Original Post (BackOfficeManager_Tom):
Our RPA bots handle invoice processing but they're extremely brittle. Any formatting change in vendor invoices breaks the automation and we're back to manual processing until dev team fixes it. Meanwhile I'm seeing IDP solutions using AI and OCR that claim they can handle unstructured documents and format variations without breaking. The demos look impressive but pricing is steep and I'm worried it's another technology that promises more than it delivers. Anyone actually deployed IDP at scale? Does it live up to the hype or are we going to end up with the same maintenance nightmare just with fancier technology? Our current RPA handles about 5000 invoices monthly from 200 vendors and breaks roughly 15% of the time on format variations. That 15% is killing our efficiency gains. Worth jumping to IDP or should we just improve our RPA error handling and build better format parsers?
(DocumentAI_Specialist):
IDP is legit but you need to understand what you're actually getting. Good IDP platforms use machine learning to extract data from unstructured documents regardless of format, which solves your variation problem. Where companies get burned is thinking IDP is plug-and-play. You still need significant training data, ongoing model tuning, and exception handling workflows. The advantage is that once trained, the system learns and adapts instead of breaking on every small change like rule-based RPA. We deployed IDP for AP processing with 12k invoices monthly from 500+ vendors and got our straight-through processing rate to 78% within six months. That's massive improvement from the 60% we had with pure RPA. Setup took longer and cost more upfront but maintenance is way lower because the system handles format variations. The catch is you need clean master data and good validation rules. If your vendor records are messy or approval workflows unclear, IDP won't magically fix that. It'll just automate the chaos faster.
(Finance_Director_Alex):
Cost comparison is critical here. IDP licensing is typically more expensive than standard RPA, sometimes 2-3x depending on volume. If your break rate is 15%, do the math on whether the IDP cost premium is less than what you're spending on manual intervention for those failures. In our case, we calculated that maintaining RPA with manual exception handling for 20% break rate was still cheaper than IDP for two years, but IDP became more economical after that because maintenance costs on RPA kept climbing. The other factor is growth - if you're adding vendors and invoice volume is increasing, IDP scales better. RPA requires adding more rules and conditions for each new format which makes the code increasingly complex and fragile. IDP should theoretically handle new formats with minimal retraining. Reality is somewhere in between but the scaling economics favor IDP for high-variation document processing. Low-variation high-volume might still be better with traditional RPA.
(MLEngineer_Steve):
Technical reality check on IDP - it's not magic and the "learns on its own" marketing is oversimplified. You need data scientists or ML engineers to tune models, manage training data, monitor performance drift, and handle edge cases.

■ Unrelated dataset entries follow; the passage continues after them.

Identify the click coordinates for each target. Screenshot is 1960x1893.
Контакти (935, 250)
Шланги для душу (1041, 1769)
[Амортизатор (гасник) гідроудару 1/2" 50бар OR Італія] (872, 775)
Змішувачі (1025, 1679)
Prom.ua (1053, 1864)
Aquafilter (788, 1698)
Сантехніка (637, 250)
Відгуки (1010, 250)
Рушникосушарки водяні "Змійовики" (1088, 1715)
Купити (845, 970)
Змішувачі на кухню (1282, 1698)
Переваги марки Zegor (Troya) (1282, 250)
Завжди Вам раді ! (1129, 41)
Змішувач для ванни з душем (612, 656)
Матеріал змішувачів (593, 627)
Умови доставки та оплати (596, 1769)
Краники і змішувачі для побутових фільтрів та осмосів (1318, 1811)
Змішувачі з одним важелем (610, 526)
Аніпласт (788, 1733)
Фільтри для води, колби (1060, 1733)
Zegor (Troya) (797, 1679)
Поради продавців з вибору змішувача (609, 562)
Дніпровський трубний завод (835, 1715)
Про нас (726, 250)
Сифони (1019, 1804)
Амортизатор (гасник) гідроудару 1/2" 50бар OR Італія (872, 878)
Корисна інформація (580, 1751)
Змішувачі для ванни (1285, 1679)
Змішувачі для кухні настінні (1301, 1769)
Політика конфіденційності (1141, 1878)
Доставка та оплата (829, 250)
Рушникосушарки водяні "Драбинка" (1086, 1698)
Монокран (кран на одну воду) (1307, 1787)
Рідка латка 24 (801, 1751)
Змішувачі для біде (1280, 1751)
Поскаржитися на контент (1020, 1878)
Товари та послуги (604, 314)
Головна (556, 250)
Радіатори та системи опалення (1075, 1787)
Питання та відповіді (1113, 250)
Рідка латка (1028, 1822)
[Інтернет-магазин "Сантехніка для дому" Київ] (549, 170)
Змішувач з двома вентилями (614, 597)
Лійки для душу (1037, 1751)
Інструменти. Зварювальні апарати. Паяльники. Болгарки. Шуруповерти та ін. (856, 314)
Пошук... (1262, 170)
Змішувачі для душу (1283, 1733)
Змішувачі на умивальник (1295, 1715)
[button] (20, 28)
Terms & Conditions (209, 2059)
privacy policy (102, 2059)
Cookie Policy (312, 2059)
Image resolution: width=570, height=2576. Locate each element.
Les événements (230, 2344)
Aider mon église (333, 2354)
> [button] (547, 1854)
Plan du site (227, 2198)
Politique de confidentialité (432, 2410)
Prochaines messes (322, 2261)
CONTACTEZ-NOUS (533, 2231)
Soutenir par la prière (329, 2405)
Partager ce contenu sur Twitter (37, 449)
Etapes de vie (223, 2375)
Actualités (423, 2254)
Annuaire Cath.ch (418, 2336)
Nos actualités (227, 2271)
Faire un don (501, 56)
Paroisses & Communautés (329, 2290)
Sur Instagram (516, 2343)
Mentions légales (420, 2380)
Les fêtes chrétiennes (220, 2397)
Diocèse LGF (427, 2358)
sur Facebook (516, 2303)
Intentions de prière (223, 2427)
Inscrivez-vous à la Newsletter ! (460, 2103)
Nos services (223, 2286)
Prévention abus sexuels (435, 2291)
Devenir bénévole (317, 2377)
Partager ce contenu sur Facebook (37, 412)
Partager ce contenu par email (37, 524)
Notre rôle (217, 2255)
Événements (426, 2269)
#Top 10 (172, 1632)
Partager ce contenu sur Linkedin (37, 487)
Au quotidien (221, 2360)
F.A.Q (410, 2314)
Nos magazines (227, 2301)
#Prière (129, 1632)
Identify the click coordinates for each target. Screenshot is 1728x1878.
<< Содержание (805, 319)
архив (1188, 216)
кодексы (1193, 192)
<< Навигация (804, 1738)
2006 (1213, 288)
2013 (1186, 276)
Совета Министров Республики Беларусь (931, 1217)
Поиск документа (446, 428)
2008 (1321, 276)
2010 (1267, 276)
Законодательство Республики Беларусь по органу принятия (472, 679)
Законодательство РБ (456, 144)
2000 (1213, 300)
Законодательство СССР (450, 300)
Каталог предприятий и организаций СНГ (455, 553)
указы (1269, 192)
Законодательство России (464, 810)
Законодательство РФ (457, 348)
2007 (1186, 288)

Many companies buy IDP expecting it to work like traditional software and get disappointed when accuracy degrades over time without proper model maintenance. If you don't have ML expertise in-house, factor in those ongoing costs. Vendor managed services help but they're expensive and you lose control over model behavior. The hybrid approach we use is RPA for structured predictable documents and IDP only for the truly unstructured variable stuff. That way you're not paying premium pricing to process simple fixed-format invoices that RPA handles fine. Target IDP at the 15% where you're breaking and keep RPA for the 85% that works. Best of both worlds and more cost-effective than ripping and replacing your whole automation stack.